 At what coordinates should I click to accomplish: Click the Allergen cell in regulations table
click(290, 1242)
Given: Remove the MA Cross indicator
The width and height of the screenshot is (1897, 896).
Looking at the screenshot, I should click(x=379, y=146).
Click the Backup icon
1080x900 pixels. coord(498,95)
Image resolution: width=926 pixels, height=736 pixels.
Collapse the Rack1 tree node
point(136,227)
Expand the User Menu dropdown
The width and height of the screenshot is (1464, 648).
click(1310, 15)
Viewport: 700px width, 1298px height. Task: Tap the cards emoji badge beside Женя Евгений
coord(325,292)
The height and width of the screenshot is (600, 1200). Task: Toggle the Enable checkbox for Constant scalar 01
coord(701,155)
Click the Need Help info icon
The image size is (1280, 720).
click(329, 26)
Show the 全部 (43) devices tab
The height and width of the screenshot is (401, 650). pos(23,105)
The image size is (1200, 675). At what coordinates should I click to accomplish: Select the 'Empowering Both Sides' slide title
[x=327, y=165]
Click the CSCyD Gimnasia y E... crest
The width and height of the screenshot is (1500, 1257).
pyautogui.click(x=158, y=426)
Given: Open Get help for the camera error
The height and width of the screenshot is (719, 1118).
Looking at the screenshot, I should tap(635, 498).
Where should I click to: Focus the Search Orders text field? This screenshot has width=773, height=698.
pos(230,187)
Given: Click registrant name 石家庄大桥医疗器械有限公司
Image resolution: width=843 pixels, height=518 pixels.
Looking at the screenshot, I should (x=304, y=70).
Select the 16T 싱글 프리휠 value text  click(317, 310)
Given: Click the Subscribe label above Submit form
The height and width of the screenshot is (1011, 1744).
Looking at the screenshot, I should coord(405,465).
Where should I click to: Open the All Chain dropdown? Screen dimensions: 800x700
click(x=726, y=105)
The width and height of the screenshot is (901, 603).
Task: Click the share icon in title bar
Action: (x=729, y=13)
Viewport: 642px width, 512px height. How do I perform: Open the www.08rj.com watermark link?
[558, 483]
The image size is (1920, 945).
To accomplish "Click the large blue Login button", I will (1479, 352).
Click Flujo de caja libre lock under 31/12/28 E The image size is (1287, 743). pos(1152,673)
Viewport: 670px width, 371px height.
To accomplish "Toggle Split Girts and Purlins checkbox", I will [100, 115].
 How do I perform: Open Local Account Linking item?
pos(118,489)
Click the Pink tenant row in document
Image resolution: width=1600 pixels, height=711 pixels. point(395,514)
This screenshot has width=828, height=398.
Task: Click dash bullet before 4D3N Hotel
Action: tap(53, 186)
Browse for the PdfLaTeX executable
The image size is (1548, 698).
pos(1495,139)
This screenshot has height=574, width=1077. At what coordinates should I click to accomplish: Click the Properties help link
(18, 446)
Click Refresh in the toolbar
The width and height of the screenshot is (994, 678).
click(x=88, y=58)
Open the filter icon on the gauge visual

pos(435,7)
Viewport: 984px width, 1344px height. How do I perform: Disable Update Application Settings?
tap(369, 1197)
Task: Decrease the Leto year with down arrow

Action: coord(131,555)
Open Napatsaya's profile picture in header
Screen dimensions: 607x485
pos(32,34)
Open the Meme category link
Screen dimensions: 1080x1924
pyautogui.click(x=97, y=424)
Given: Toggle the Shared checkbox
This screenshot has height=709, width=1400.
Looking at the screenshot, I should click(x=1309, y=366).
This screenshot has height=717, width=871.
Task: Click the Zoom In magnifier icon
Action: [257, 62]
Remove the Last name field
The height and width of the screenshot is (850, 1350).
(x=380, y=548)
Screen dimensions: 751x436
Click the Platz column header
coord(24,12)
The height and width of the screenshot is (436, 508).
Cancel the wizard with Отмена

__________________________________________________

_ABOUT THIS TASK_
Give back, unchanged, the line containing "Open Napatsaya's profile picture in header" and each line that comes after it in the entries above, ending with the last.

_OUTPUT OF THE TASK_
Open Napatsaya's profile picture in header
Screen dimensions: 607x485
pos(32,34)
Open the Meme category link
Screen dimensions: 1080x1924
pyautogui.click(x=97, y=424)
Given: Toggle the Shared checkbox
This screenshot has height=709, width=1400.
Looking at the screenshot, I should click(x=1309, y=366).
This screenshot has height=717, width=871.
Task: Click the Zoom In magnifier icon
Action: [257, 62]
Remove the Last name field
The height and width of the screenshot is (850, 1350).
(x=380, y=548)
Screen dimensions: 751x436
Click the Platz column header
coord(24,12)
The height and width of the screenshot is (436, 508).
Cancel the wizard with Отмена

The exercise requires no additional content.